Einen Tag nach einer Demarche der drei Westmächte in Moskau über die Behinderungen auf den Transitwegen nach Berlin im Zusammenhang mit der Errichtung des Umweltbundesamtes endete am Dienstag eine Sondersitzung der gemischten Transitkommission ergebnislos. Der Bonner Delegationsleiter Wulf erklärte daraufhin gegenüber den DDR-Vertretern, die Frage müsse nun "zur weiteren Behandlung den Regierungen vorgelegtwerden".

Nach einer Meldung der Nachrichtenagentur ADN haben die DDR-Vertreter die Ansicht bekräftigt, daß die Errichtung des Umweltbundesamtes das Viermächteabkommen und das Transitabkommen verletze.

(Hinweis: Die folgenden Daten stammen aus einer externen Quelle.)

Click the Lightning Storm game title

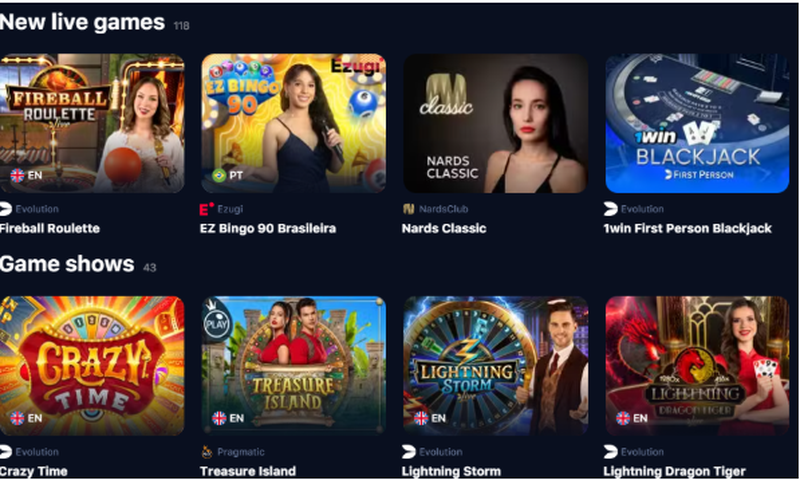(x=451, y=471)
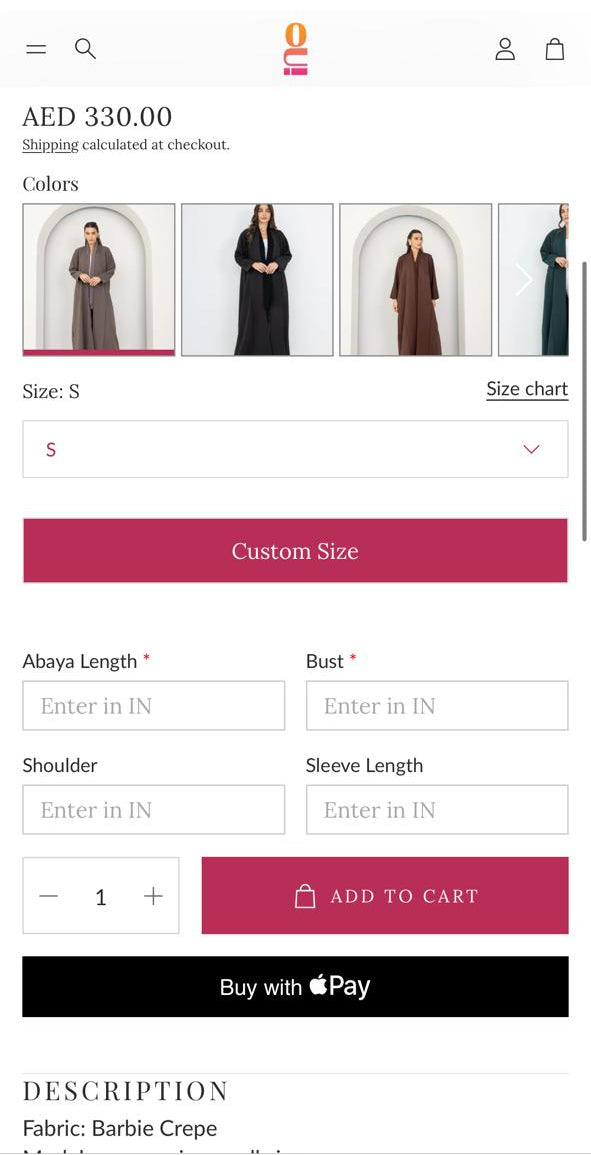Click the Abaya Length input field
591x1155 pixels.
point(153,705)
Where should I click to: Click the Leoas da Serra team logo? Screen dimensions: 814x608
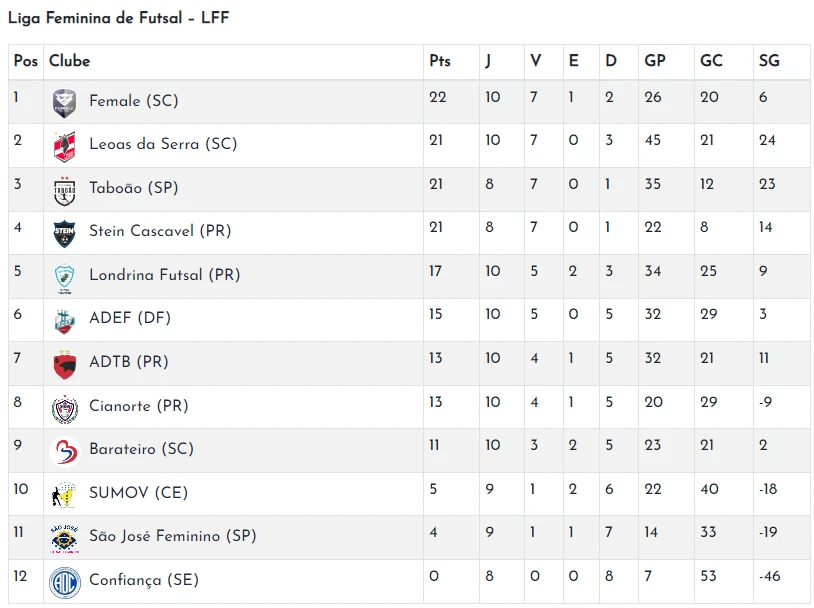click(x=65, y=145)
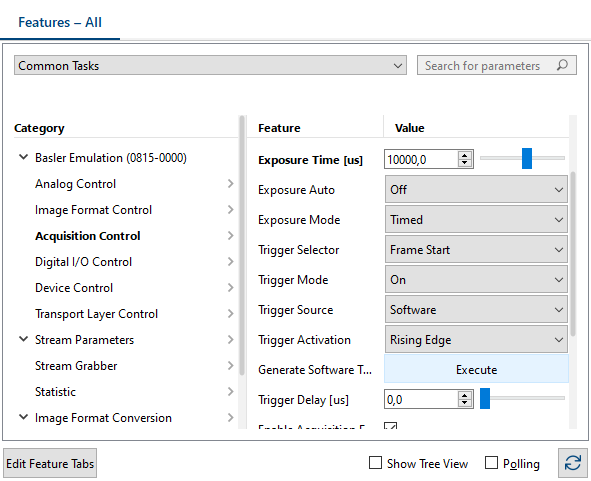Enable the Show Tree View checkbox

click(x=375, y=463)
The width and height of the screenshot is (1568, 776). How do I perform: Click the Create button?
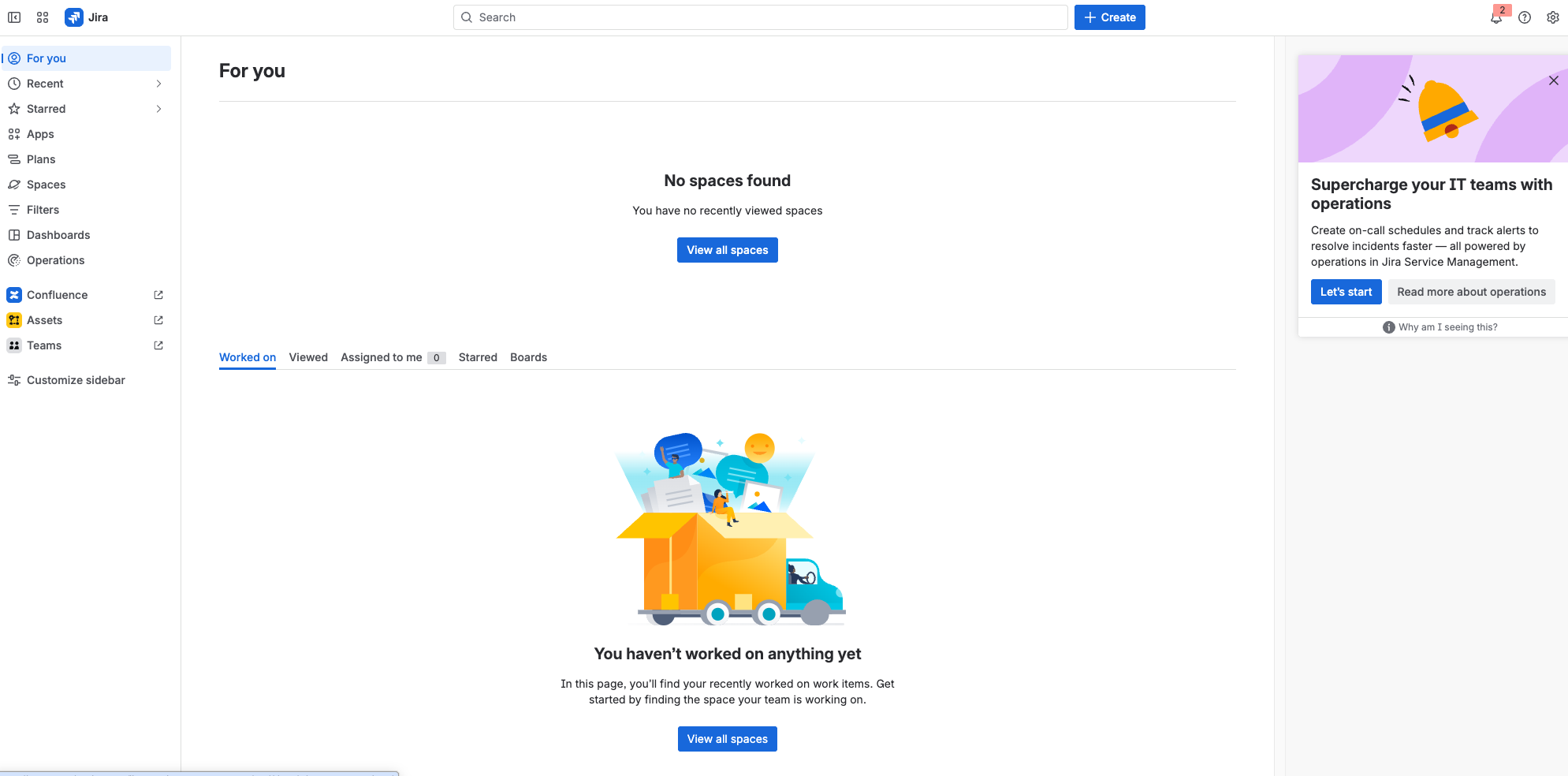point(1109,17)
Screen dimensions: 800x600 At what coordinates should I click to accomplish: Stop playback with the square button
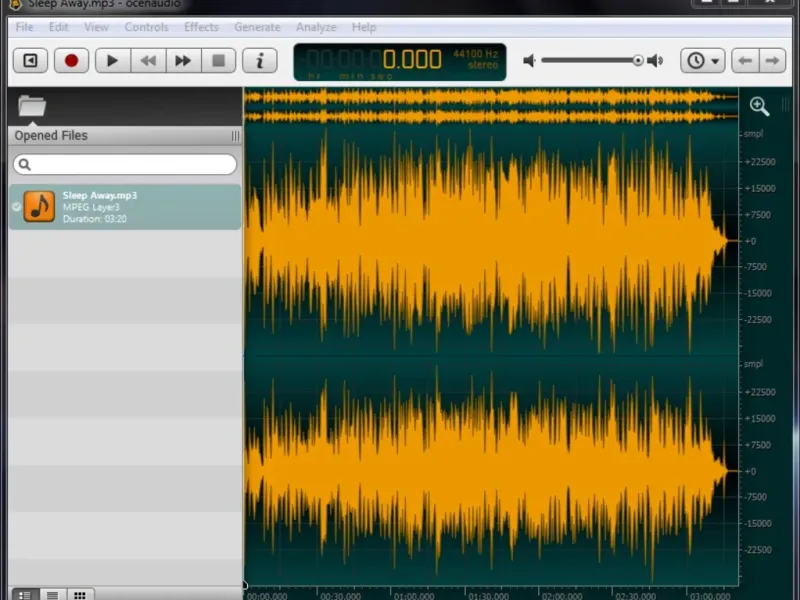coord(219,61)
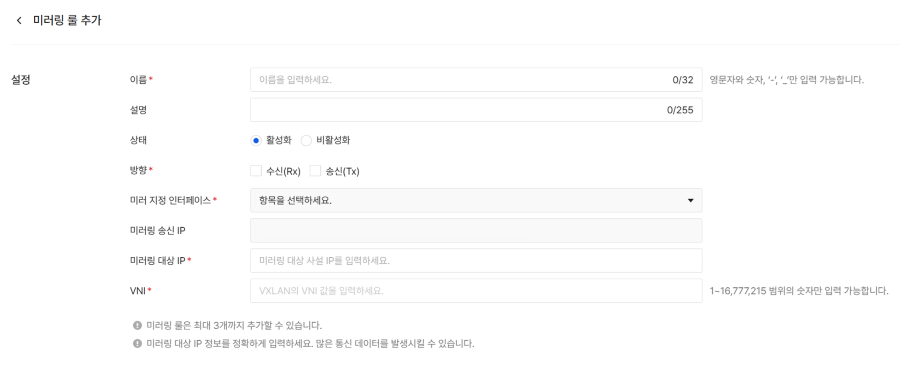Viewport: 900px width, 370px height.
Task: Click the 방향 field label
Action: click(138, 170)
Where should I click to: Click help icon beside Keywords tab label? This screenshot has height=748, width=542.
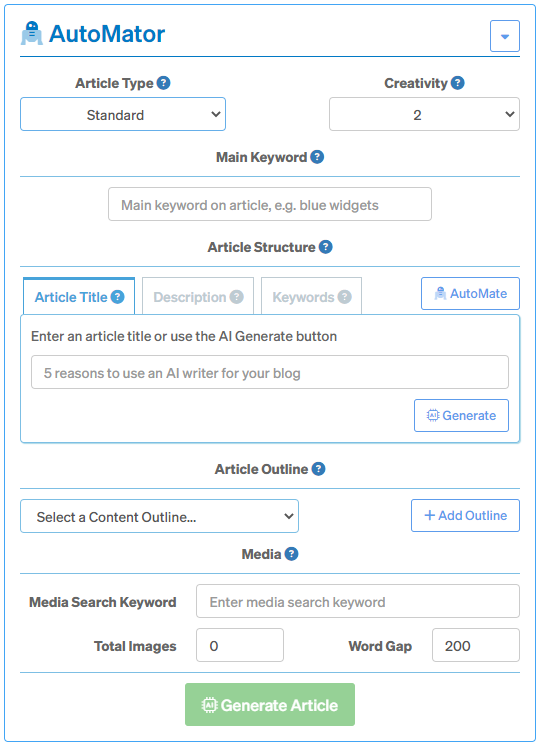pos(344,297)
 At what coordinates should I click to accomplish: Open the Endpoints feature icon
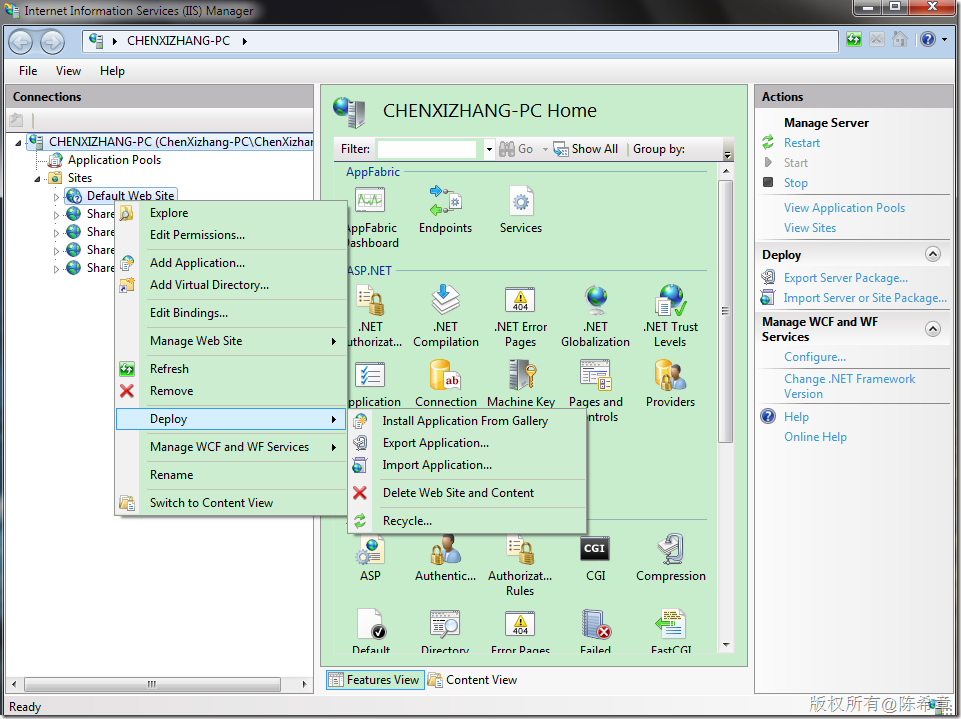(x=445, y=203)
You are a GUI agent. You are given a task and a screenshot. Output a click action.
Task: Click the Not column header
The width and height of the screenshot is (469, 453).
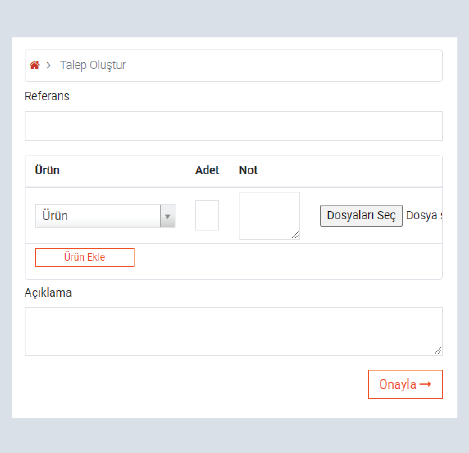tap(248, 170)
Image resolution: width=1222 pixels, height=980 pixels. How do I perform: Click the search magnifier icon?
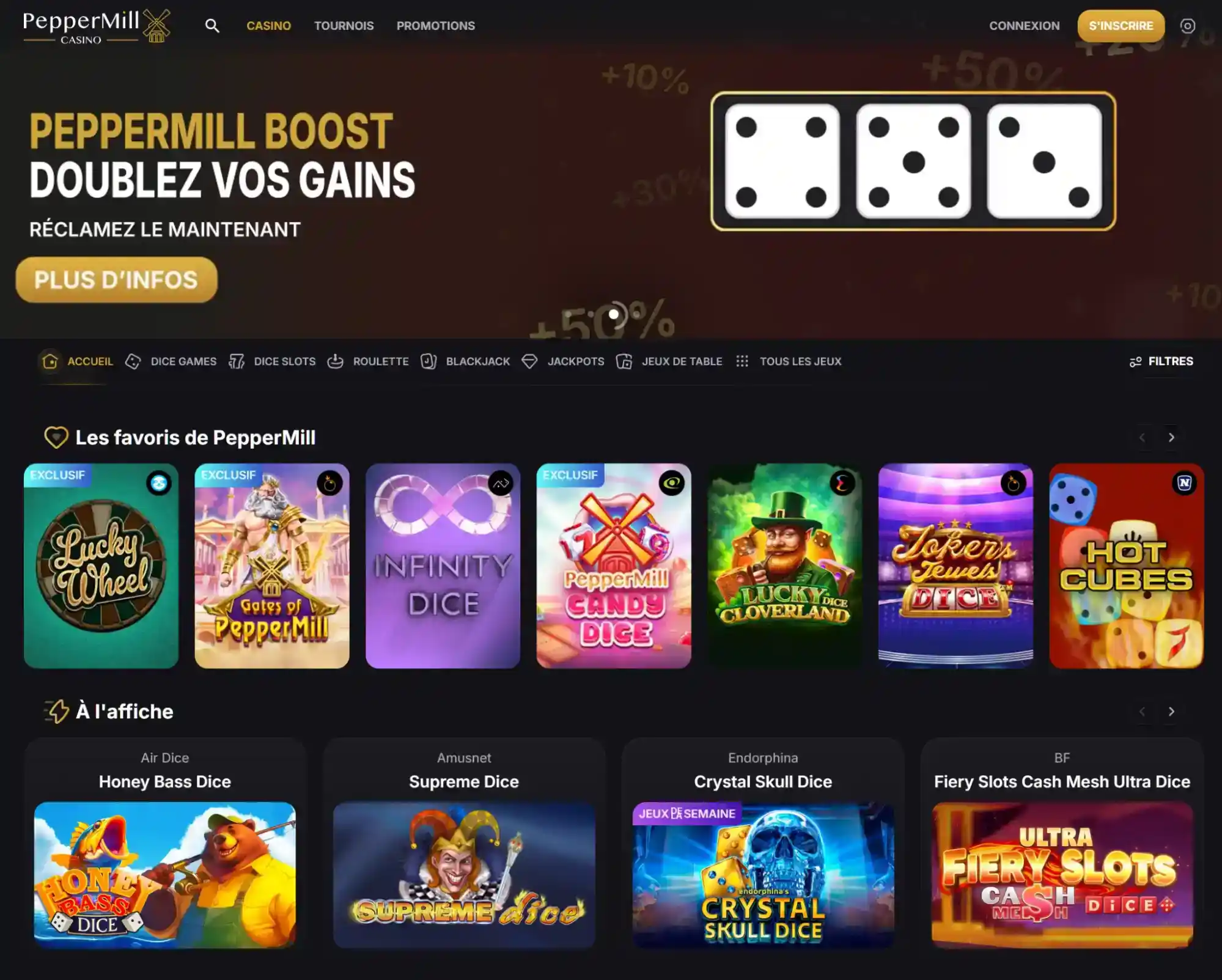pos(212,26)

Die westliche Demarche in Moskau bestand in einer schriftlichen Erklärung, die die drei Botschafter getrennt im sowjetischen Außenministerium verlasen. In der mit Bonn abgestimmten Demarche wird die Sowjetunion aufgefordert, ihrer Verantwortung für einen ungehinderten Transitverkehr gerecht zu werden. Die Westmächte betonen in ihrem Einspruch, daß die Errichtung des Umweltamtes in Westberlin nicht gegen das Viermächteabkommen verstoße. Das Viermächteabkommen sehe ausdrücklich vor, "daß die Bindungen zwischen der Bundesrepublik Deutschland und den Westsektoren Berlins aufrechterhalten und entwickelt werden".